Despite the expected variability between studies arising from differences in animal disease models, strains, experimental variations, array platforms, and species-related differences, our results indicate that among human cardiac diseases, ischemic-related cardiac hypertrophy most closely resembles ISO-treatment of mice (Fig. 7). The similarity of ISO-treatment to idiopathic heart disease suggests that the majority of idiopathic patients exhibited ischemia-associated cardiac hypertrophy and also implies that molecular signatures might be used to classify idiopathic diseases. Alternatively, our findings may simply reflect the notion that a common molecular signature underlies many forms of endstage cardiac failure, irrespective of the etiology. A further complication is that some of the changes in transcript expression may be secondary to changes in cellular composition of cardiac tissue. However, we identified a core set of genes that characterize animal models and human cardiac disease, particularly ischemia-induced cardiomyopathy (Table 6). This list represented several major cellular functions, including cell adhesion and migration, cardiovascular-specific and muscle-specific functions (e.g., cardiac tissue remodelling), cellular growth, proliferation, and survival, extracellular matrix morphology, immune response and inflammation, and stress response.

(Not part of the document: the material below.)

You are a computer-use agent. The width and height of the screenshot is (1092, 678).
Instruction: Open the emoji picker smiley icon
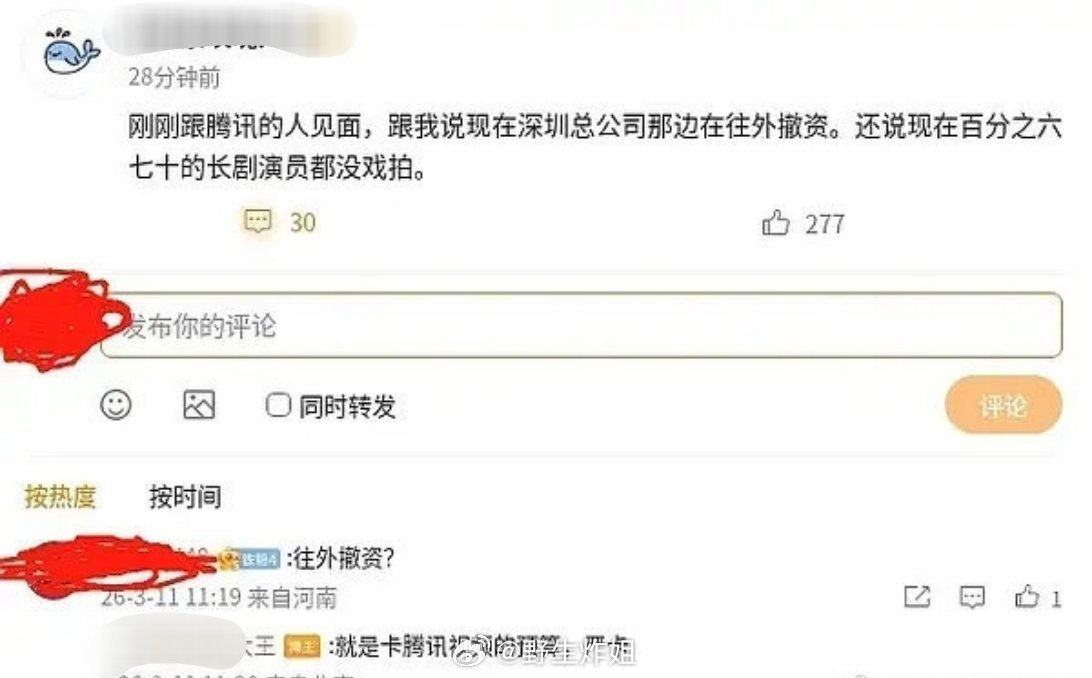[116, 404]
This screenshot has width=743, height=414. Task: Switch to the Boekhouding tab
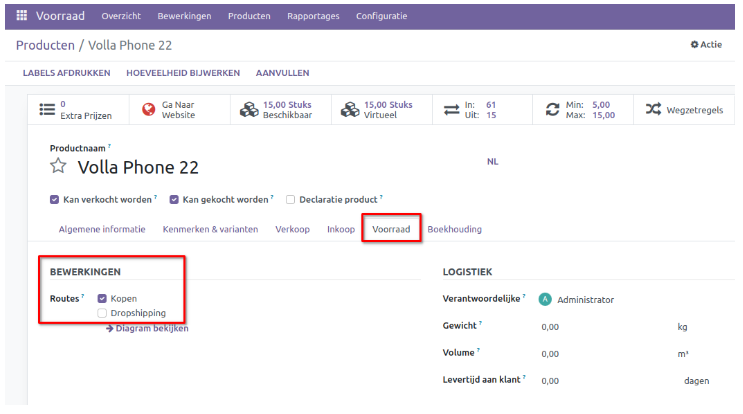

One potential weakness in comparing human to animal models is that the human samples may have been subjected to varying degrees of warm ischemia during collection and processing, whereas the animal models were probably collected under more controlled circumstances. There are nonetheless some interesting findings in the results obtained from comparing the various animal model and human cardiac disease gene expression profiles, as shown in Fig. 7. First, as might be expected, the genetic expression profile from murine exercised hearts is strikingly dissimilar from any of the expression profiles from either the human diseased hearts or hearts obtained from murine models of human disease. Secondly, the murine cardiac disease models that do not have a readily recognizable human disease analog (that is, animals treated with high salt, 3,5-diiodothyropropionic acid, and angiotensin II) cluster together, and are not particularly similar to the human disease models. Finally, the murine expression profile for animals treated with aortic banding is very similar to the one obtained from humans with aortic stenosis; these physiologic processes would be expected to be very similar, and the extreme similarity in the gene expression profiles for these conditions strongly supports the notion that microarray genetic profile analysis can be used to determine the faithfulness of animal models in replicating human disease.

Conclusion

We characterized the transcription profile of mouse hearts exposed to isoproterenol, a convenient, reproducible, and rapid model of cardiac hypertrophy. We also indentified the animal model and human cardiac disease transcriptomes that most closely resemble ISO-treatment: myocardial infarction and mutation of αMHC in mice and ischemia-induced cadiomyopathy. We further identified a core set of genes that might represent a universal maladaptive cardiac response to stress and provide individual gene candidates for further investigation.

Methods

Animal models of cardiac hypertrophy

Eight-week old male C57BL/6 mice were purchased from the Jackson Laboratory and housed in the Animal facility at University of Texas Southwestern Medical Center (UTSW), Dallas, TX, in accordance with the standards set forth in the Guide for the Care and Use of Laboratory Animals (NIH Publication No. 85-23, revised 1996). All experimental procedures for this study were approved by the Institutional Animal Care and Use Committee at UTSW. Pathological cardiac hypertrophy was investigated using the isoproterenol-induced subacute myocardial injury model as previously described [28]. Briefly, animals were anesthetized with 1.5% isoflurane (Smiths Medical PM, Waukesha, WI) in 98.5% oxygen and a 1 cm incision made on the back of each animal between the shoulder blades. An Alzet 1007D micro-osmotic pump (DURECT Corporation, Cupertino, CA) containing isoproterenol (ISO, Sigma-Aldrich, St. Louis, MO), at 40 mg.kg-1.d-1, dissolved in 0.9% NaCl was inserted into the infrascapular subcutaneous tissue and the incision sutured. After 10 days of ISO administration, mice were sacrificed, and left ventricles were collected and processed for subsequent assays.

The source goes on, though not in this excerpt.